In previous articles, we discussed loan pre-approval and pre-qualification, which occur when a borrower makes a loan application. The big takeaway from this process will ultimately be a “Good Faith Estimate” or (GFE). This is a form that details the basic information about the terms of the loan for which you have applied as well as a breakdown of the estimated costs associated with acquiring that loan.
The Good Faith Estimate is a requirement of the Real Estate Settlement Procedures Act (RESPA). The idea behind the GFE is to give the borrower a way to compare costs between lenders. The lender is required to provide you with a GFE within three business days of completing the loan application.

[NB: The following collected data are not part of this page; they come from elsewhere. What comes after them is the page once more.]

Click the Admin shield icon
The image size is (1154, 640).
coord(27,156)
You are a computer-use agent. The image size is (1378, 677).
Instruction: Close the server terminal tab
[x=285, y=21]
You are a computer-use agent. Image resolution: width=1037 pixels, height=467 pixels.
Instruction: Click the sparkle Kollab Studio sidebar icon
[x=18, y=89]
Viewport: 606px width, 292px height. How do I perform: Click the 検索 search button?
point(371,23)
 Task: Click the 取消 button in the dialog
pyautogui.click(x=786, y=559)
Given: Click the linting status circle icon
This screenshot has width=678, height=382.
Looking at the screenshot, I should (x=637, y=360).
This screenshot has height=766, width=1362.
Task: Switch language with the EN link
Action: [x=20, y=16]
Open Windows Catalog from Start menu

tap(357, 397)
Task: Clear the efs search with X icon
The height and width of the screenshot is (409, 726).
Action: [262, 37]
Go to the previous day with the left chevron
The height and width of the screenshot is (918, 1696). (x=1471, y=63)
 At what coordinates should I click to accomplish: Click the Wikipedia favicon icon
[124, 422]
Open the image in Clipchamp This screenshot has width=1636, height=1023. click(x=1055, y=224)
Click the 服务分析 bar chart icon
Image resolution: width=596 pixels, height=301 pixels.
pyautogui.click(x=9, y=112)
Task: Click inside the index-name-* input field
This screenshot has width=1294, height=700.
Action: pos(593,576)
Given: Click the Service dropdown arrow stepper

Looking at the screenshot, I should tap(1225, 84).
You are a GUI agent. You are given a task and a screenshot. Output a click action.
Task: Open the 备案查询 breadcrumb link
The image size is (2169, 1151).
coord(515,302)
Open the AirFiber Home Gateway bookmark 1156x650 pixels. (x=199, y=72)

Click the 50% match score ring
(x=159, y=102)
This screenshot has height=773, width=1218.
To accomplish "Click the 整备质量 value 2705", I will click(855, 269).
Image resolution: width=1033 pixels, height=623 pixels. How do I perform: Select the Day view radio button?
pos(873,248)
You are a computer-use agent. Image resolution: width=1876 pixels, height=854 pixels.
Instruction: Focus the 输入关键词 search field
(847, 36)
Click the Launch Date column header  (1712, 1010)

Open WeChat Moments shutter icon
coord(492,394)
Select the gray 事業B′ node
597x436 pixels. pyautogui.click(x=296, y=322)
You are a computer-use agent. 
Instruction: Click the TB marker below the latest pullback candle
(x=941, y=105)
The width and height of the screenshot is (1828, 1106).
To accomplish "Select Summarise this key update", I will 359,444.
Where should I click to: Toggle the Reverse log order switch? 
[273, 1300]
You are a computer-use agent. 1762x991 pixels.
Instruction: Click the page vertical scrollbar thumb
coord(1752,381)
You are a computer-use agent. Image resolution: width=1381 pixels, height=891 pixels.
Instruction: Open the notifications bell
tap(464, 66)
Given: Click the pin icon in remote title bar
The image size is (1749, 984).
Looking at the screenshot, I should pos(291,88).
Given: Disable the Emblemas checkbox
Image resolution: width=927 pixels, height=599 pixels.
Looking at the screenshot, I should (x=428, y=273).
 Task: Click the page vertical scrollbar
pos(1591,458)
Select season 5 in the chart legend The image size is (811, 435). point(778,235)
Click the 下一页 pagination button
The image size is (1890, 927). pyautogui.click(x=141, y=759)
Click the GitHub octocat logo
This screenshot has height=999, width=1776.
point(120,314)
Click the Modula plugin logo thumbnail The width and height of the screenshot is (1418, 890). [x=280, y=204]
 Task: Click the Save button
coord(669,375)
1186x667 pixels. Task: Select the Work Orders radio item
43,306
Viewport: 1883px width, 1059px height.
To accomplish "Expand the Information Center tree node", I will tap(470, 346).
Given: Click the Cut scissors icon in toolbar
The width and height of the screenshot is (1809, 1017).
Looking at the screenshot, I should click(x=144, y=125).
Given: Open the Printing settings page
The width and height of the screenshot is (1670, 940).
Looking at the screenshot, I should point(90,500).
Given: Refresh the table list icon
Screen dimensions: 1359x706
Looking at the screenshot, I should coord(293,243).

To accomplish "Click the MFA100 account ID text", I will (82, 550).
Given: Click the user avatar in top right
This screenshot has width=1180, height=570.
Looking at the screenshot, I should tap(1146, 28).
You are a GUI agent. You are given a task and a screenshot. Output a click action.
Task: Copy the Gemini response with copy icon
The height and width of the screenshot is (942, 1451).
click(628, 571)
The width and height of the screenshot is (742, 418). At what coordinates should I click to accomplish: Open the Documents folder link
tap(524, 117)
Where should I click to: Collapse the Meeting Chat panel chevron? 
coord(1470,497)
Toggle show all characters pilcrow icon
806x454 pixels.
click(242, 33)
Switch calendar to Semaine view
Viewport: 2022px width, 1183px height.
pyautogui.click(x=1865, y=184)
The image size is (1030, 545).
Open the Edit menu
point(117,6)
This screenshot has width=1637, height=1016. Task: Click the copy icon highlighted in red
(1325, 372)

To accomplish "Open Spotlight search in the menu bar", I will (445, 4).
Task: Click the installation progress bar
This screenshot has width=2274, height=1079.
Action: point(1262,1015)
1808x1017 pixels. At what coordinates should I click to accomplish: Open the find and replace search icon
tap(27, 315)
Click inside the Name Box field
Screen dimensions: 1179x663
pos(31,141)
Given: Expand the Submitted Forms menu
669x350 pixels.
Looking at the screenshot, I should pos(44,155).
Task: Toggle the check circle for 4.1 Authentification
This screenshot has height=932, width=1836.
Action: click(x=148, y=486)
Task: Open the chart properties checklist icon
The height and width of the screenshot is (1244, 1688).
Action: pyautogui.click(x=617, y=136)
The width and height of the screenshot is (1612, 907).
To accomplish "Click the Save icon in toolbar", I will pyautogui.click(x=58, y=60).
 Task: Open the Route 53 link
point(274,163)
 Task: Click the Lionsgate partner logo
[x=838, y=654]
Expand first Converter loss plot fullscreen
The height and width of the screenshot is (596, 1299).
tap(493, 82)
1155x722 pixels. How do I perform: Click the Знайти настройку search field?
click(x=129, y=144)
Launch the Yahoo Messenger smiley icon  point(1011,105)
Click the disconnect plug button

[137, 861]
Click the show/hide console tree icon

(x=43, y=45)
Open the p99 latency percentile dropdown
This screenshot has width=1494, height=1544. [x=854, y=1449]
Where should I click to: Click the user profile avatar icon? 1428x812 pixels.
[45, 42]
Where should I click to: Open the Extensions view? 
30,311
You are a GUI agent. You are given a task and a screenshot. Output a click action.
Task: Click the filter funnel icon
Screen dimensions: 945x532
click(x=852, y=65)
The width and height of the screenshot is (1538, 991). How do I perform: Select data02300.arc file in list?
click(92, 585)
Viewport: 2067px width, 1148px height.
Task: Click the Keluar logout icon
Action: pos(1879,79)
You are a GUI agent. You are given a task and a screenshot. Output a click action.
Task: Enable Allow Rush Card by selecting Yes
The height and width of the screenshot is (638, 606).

There is a catch though, in order to have a completed loan application, the lender needs a property address. Since you are in the pre-approval stage, you probably won’t have a property address yet. In this case, you can get something from the lender called a “fee sheet” this is a cost breakdown, similar to the GFE. The fee sheet is essentially a rough draft of the Good Faith Estimate. Fee sheets are an easier way to comparison shop without a specific property address.
Once you do have a property under contract, make sure the lender provides you with a “Good Faith Estimate” within 3 days of application. It’s a good idea to share the Good Faith Estimate with your Realtor, they should be able to explain what the fees are for and which ones are appropriate.